La empresa avícola Granja Tres Arroyos implementó un esquema de reducción de faena y recorte salarial en sus plantas con el objetivo de evitar despidos masivos, en medio de una profunda crisis financiera y productiva que afecta a toda la compañía.
La medida ya se aplica en establecimientos clave como Concepción del Uruguay y La Lonja, donde se redujeron los días de trabajo semanales y se establecieron pagos parciales para las jornadas no trabajadas. De este modo, los empleados continúan en actividad, pero con menores ingresos mensuales.
En la planta de Concepción del Uruguay, donde trabajan cerca de 1.000 personas, se acordó un régimen de cuatro días semanales. Los lunes no hay faena y esa jornada se abona al 65% del salario. El acuerdo fue alcanzado tras negociaciones con los sindicatos y la intervención de la autoridad laboral, en un contexto marcado por atrasos salariales y temor a despidos.
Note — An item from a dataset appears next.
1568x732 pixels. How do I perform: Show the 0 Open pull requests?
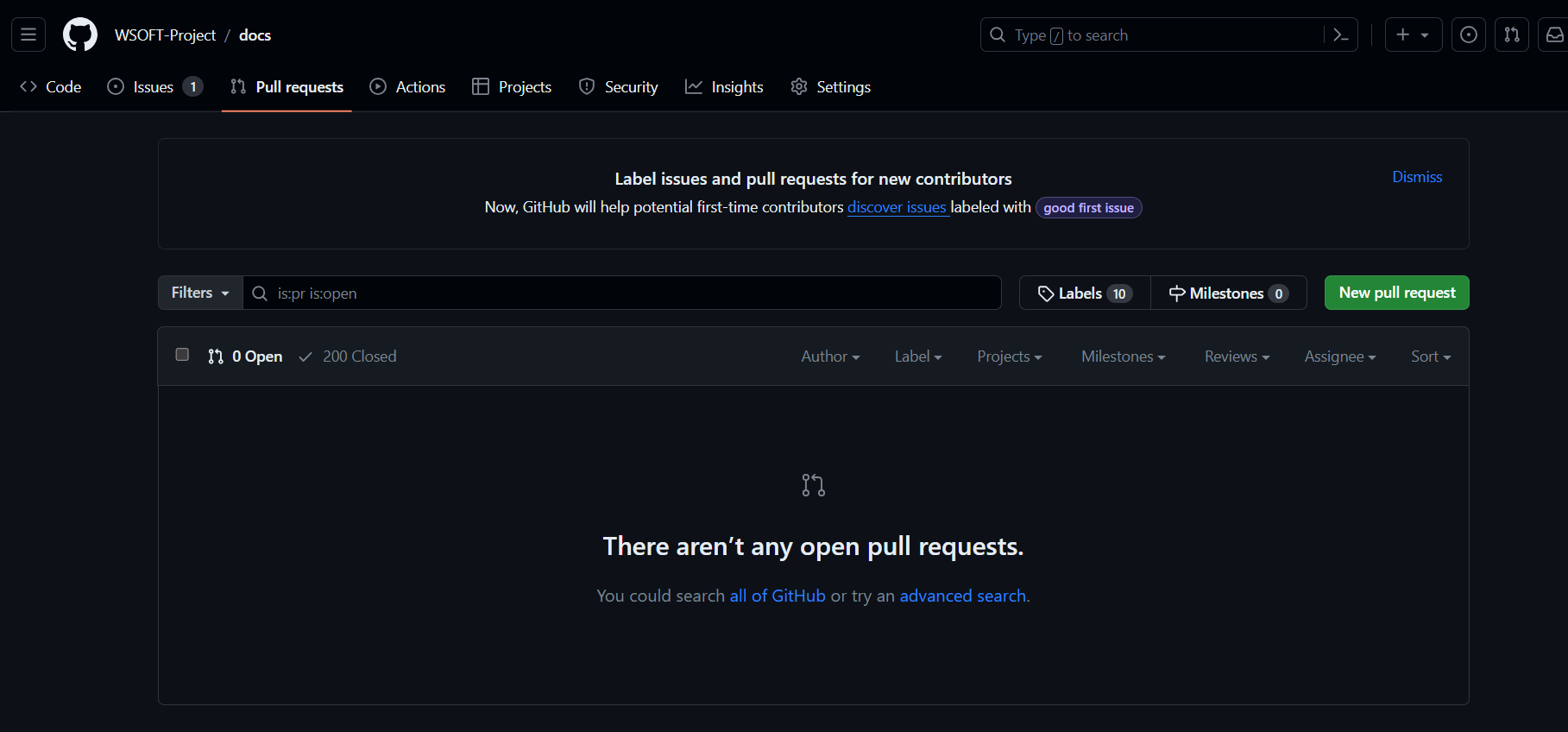point(246,357)
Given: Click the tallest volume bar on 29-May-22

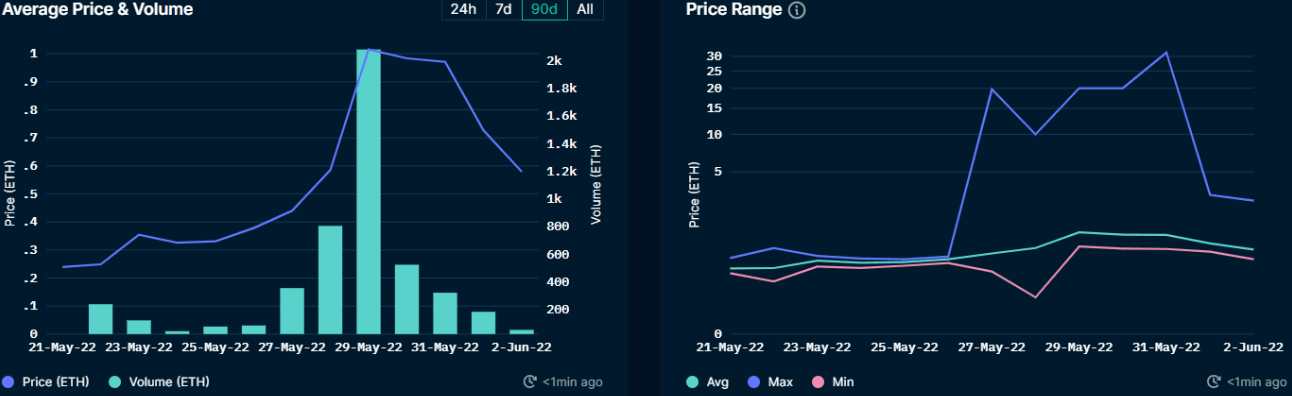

Como parte del entendimiento, la empresa se comprometió a mantener los puestos de trabajo y a regularizar el pago de haberes adeudados correspondientes al mes de marzo, lo que había generado reclamos y asambleas del personal.
En la planta de La Lonja, el esquema es aún más restrictivo: se trabaja solo tres días por semana y las jornadas no trabajadas se pagan al 50%. Esta modalidad no implica suspensiones, pero sí una reducción significativa del salario, priorizando la continuidad laboral en un escenario de crisis.
El ajuste laboral se da en paralelo a una delicada situación financiera. La empresa acumula alrededor de 1.200 cheques rechazados por más de $20.100 millones, mientras que el conjunto de firmas vinculadas alcanza casi 2.000 cheques rechazados por más de $26.400 millones, lo que refleja un grave problema de liquidez.
Este contexto ya impactó en la producción: la faena diaria cayó de aproximadamente 700.000 pollos a unos 200.000, junto con una reducción en la red de productores integrados.
En este escenario, también surgieron versiones sobre posibles reestructuraciones dentro del grupo empresario, aunque sin confirmaciones oficiales. La estrategia actual apunta a sostener la actividad y el empleo mediante una reducción de costos, aunque con un fuerte impacto en los ingresos de los trabajadores.
La evolución de la situación financiera y productiva será determinante para definir si este esquema puede mantenerse o si la empresa deberá avanzar en medidas más profundas en el corto plazo.